Given records:

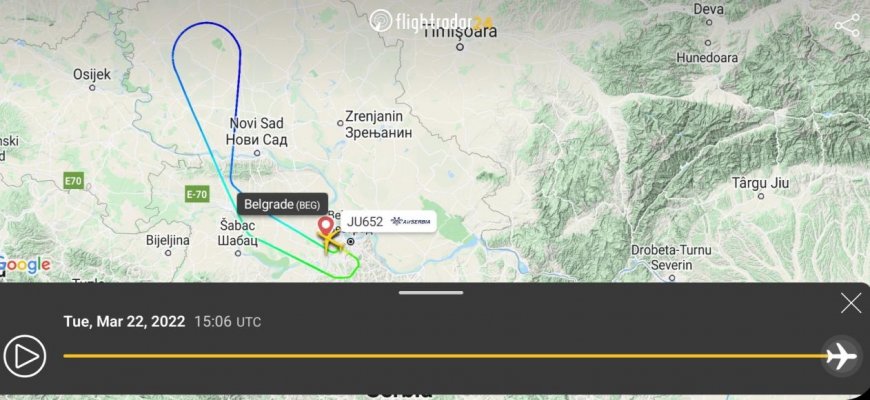Image resolution: width=870 pixels, height=400 pixels.
Task: Open the JU652 flight label
Action: [x=388, y=221]
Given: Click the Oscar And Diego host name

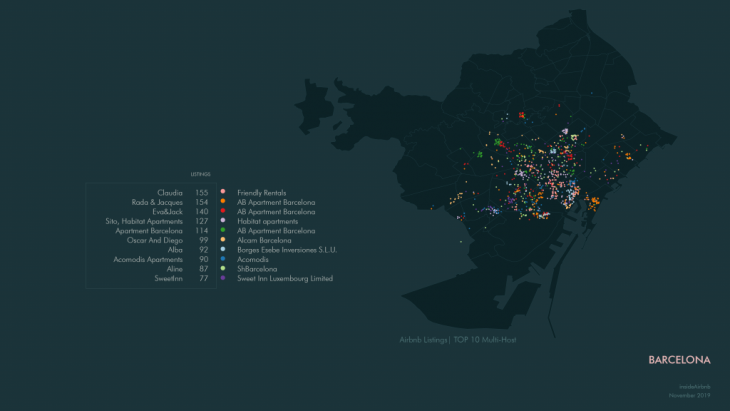Looking at the screenshot, I should click(x=154, y=240).
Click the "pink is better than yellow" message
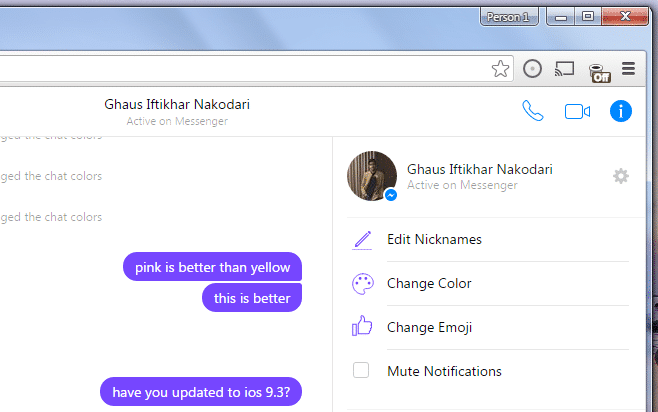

Exercise description: In the records above, find the line containing "Given: Click the Oscar And Diego host name". Reproduce it and every line after it through the last line, omitting pictures.

Your response:
Given: Click the Oscar And Diego host name

Looking at the screenshot, I should click(x=154, y=240).
Click the "pink is better than yellow" message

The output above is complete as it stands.